_EXERCISE DESCRIPTION_
If an entry holds a picture, drop the picture but restate the entry word for word.

Data extracted from a collection
◇ ◇ ◇ ◇ ◇
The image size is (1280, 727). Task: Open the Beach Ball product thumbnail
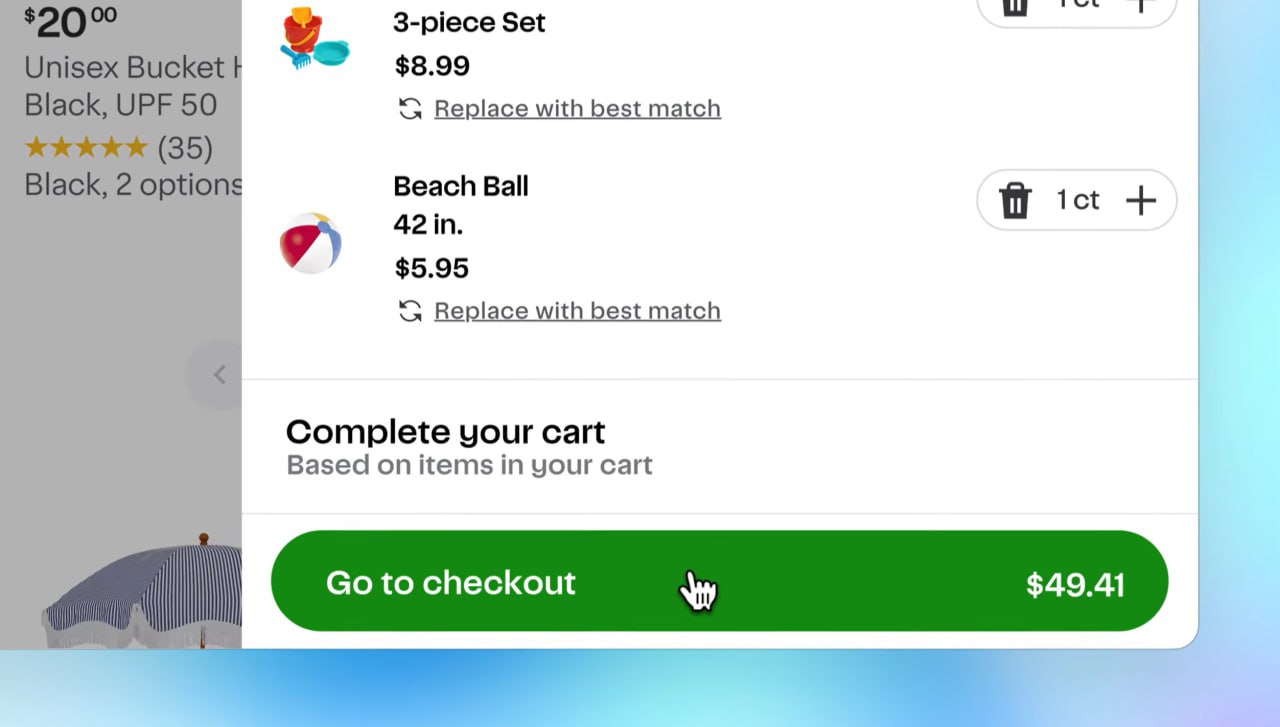pyautogui.click(x=311, y=243)
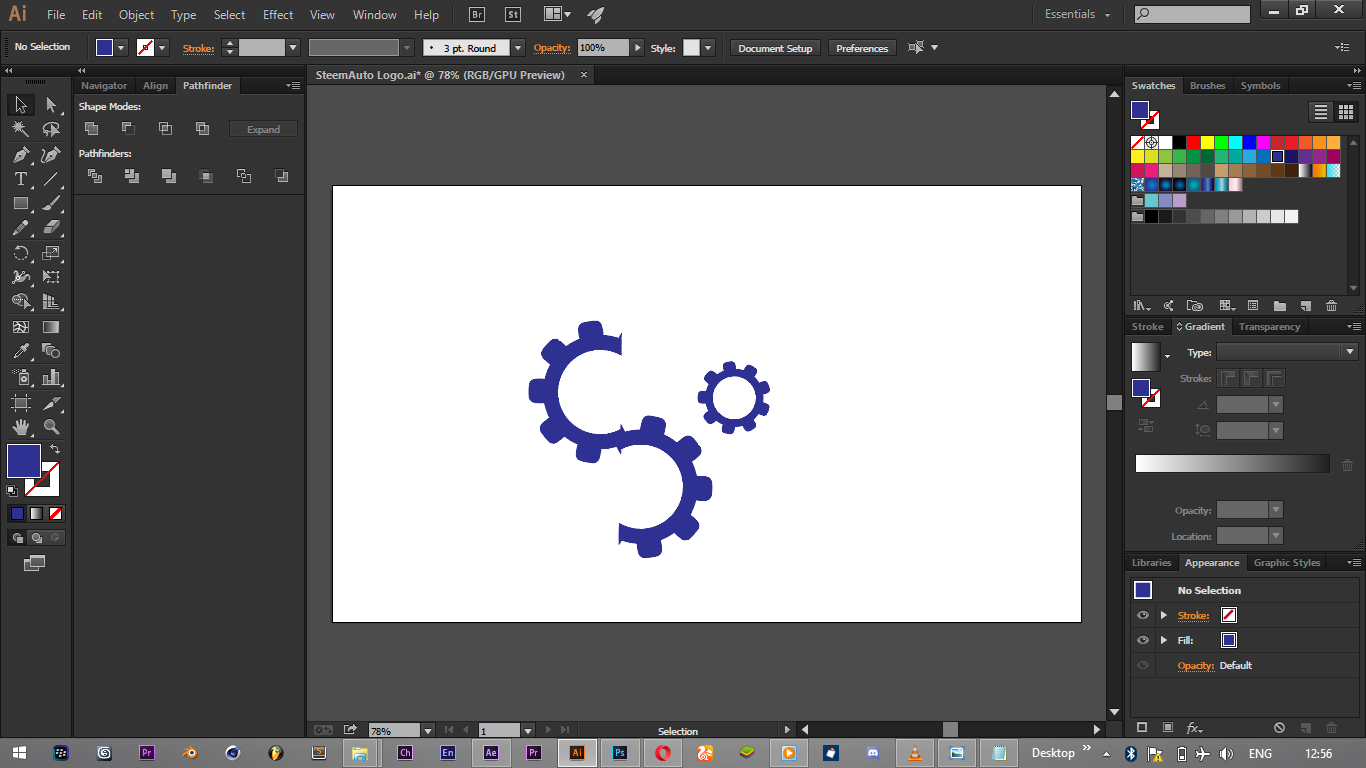Choose the Direct Selection tool

(x=51, y=105)
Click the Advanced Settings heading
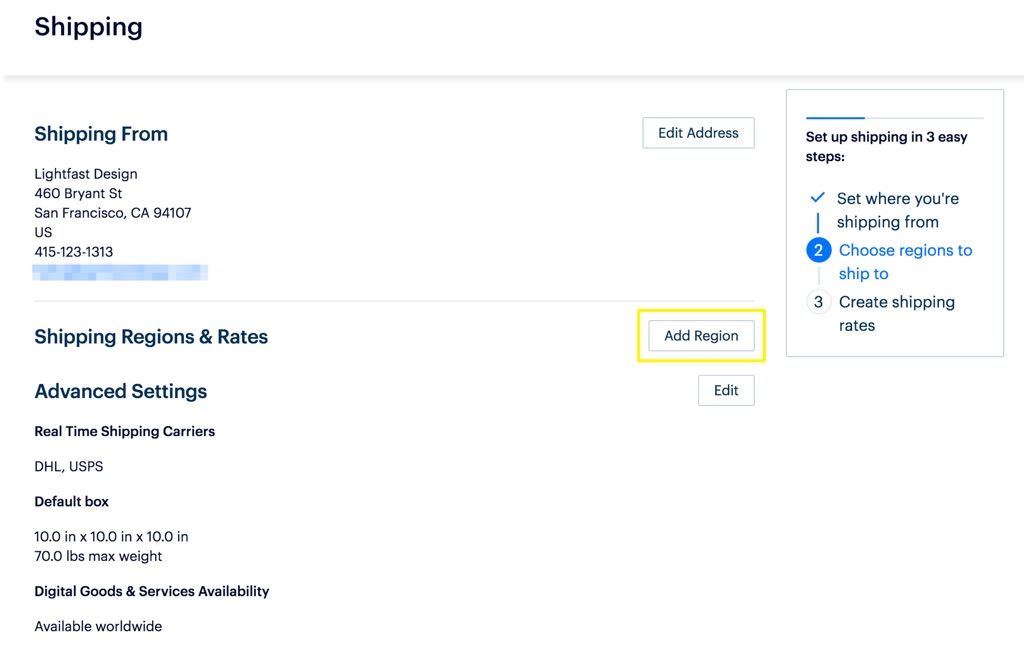The image size is (1024, 649). click(121, 391)
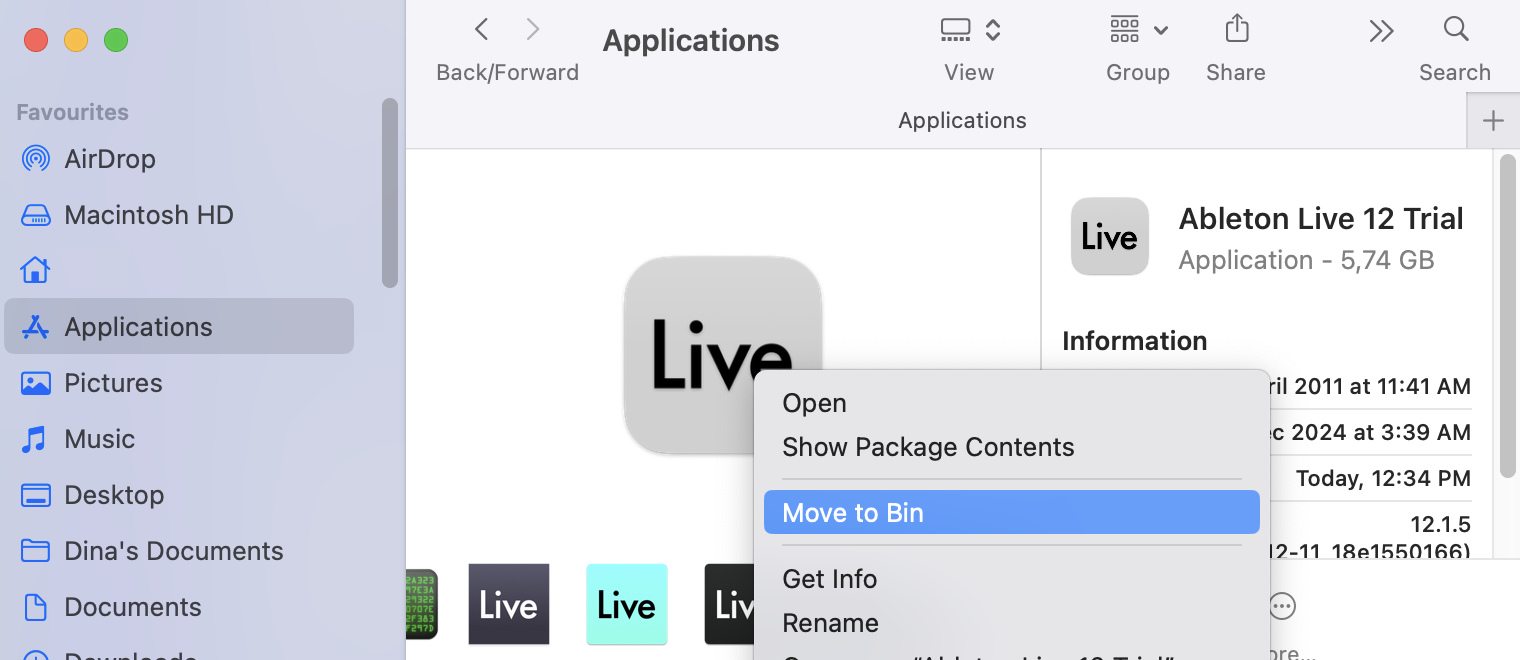The height and width of the screenshot is (660, 1520).
Task: Open the Home folder icon in sidebar
Action: 36,271
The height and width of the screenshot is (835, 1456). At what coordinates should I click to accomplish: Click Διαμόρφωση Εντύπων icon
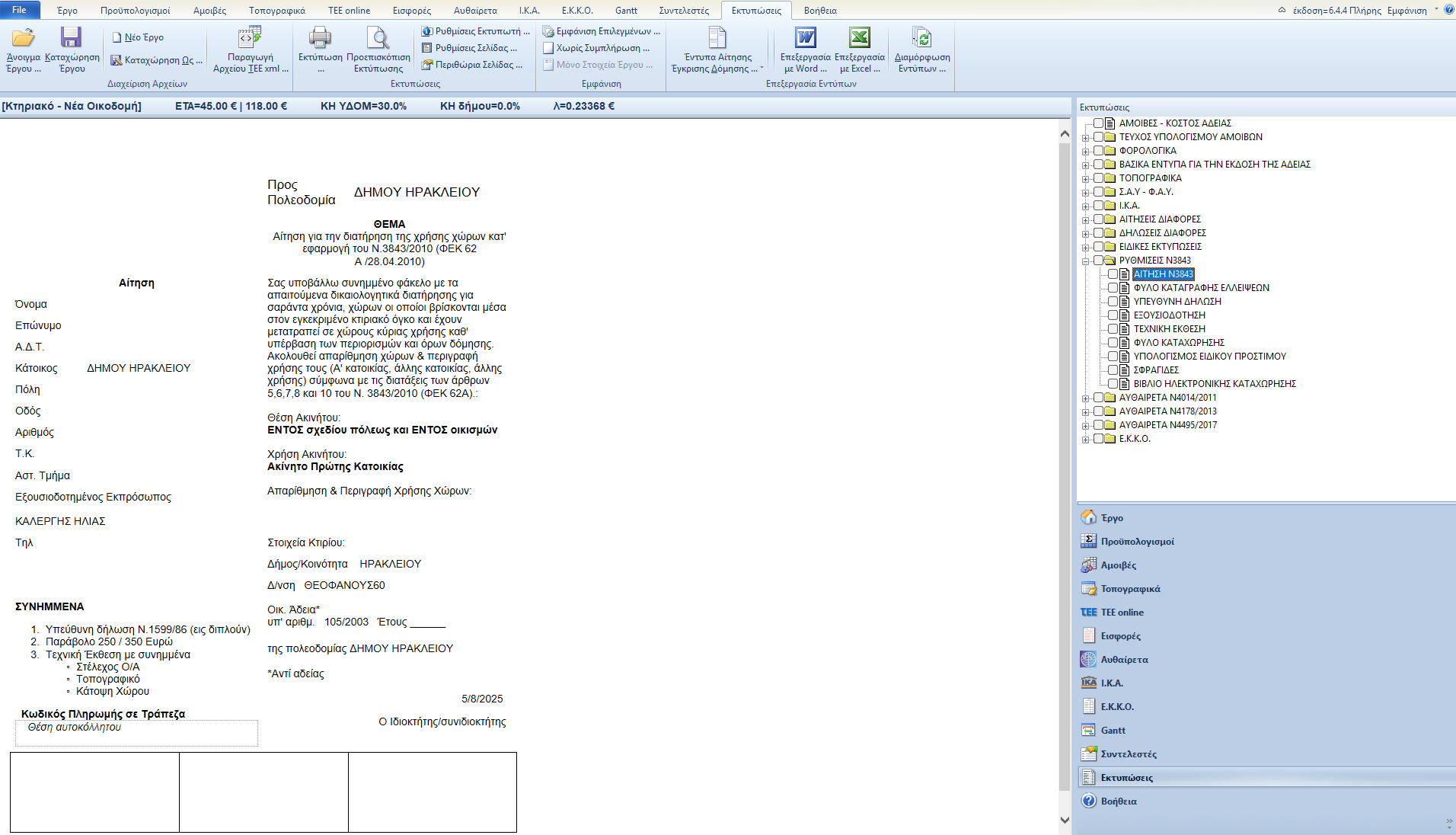tap(921, 38)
◇ ◇ ◇ ◇ ◇
_SOLVED PROBLEM_
The image size is (1280, 727). Task: Open the Beach Ball product thumbnail
pyautogui.click(x=311, y=243)
Choose the Direct Selection tool

(x=51, y=105)
Click the Advanced Settings heading
The image size is (1024, 649). click(121, 391)
The height and width of the screenshot is (660, 1520).
Task: Open the Home folder icon in sidebar
Action: 36,271
The height and width of the screenshot is (835, 1456). At what coordinates should I click to accomplish: Click Διαμόρφωση Εντύπων icon
tap(921, 38)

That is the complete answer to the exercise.